Rosser, D. M., R. P. Stidwill, D. Jacobson, and M Singer.
Bloomsbury Institute of Intensive Care Medicine, Department of
Medicine, University College London Medical School, 2nd Floor, Rayne
Institute Building, University Street, London WC1E 6JJ, UK
APStracts 3:0123H, 1996.
The dose response to endotoxin (E coli serotype 127:B8) was assessed
in a spontaneously breathing, halothane anesthetised, Sprague-Dawley
rat model monitoring blood pressure, aortic and renal blood flows,
blood gases and bladder epithelial PO2, a marker of organ perfusion.

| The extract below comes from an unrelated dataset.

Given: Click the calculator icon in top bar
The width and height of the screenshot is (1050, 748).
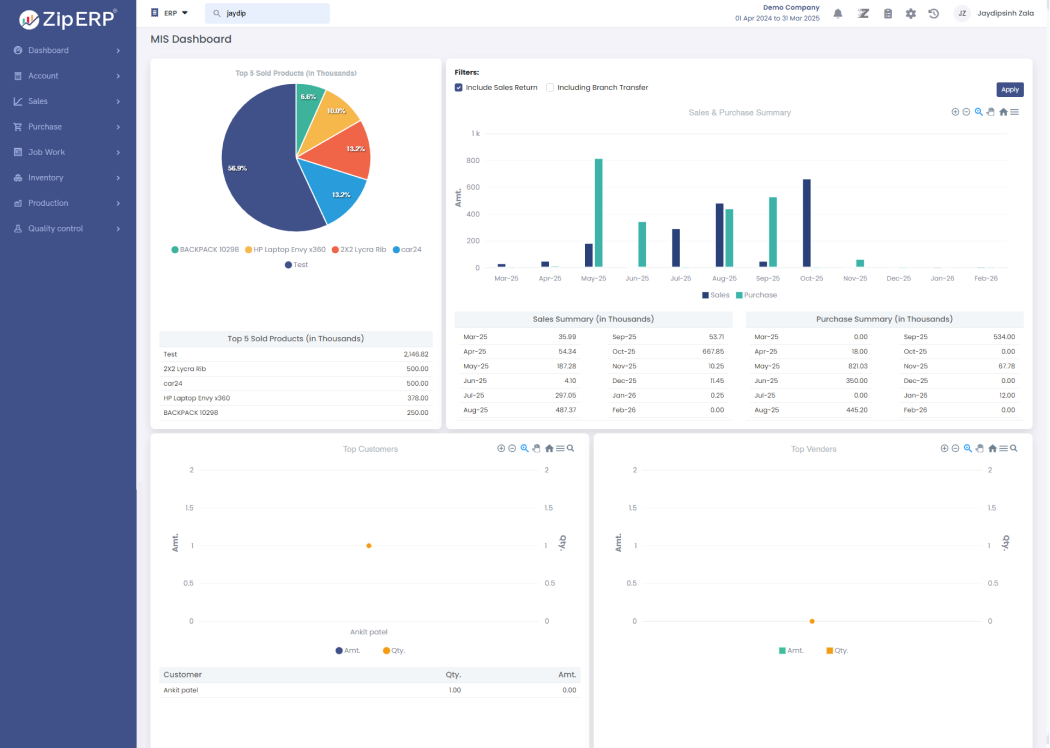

The animals received either saline or endotoxin at doses of 1mg, 10mg
and 100mg per kg body weight. Blood pressure changed significantly in
all three endotoxin groups though only the 100mg/kg group showed
significant changes in PaCO2, PaO2 and body temperature compared to
controls. Whereas aortic and renal blood flow rose significantly in
the two lower dose groups an approximate one-third fall occurred in
the 100mg/kg group (p<0.001). Notwithstanding these
macrocirculatory hemodynamic changes, both bladder epithelial PO2 and
arterial base deficit rose significantly in all groups though only
the base deficit showed a progressive dose response. This model
illustrates that responses to endotoxin are dose dependent but with
changing patterns for different variables. The consistent finding of
an elevated tissue PO2 in endotoxemia, regardless of dose, is
suggestive of defective cellular oxygen metabolism.
Received 14 December 1995; accepted in final form 6 March 1996.
APS Manuscript Number H1169-5.
Article publication pending Am. J. Physiol. (Heart Circ. Physiology).
ISSN 1080-4757 Copyright 1996 The American Physiological Society.
Published in APStracts on 27 March 96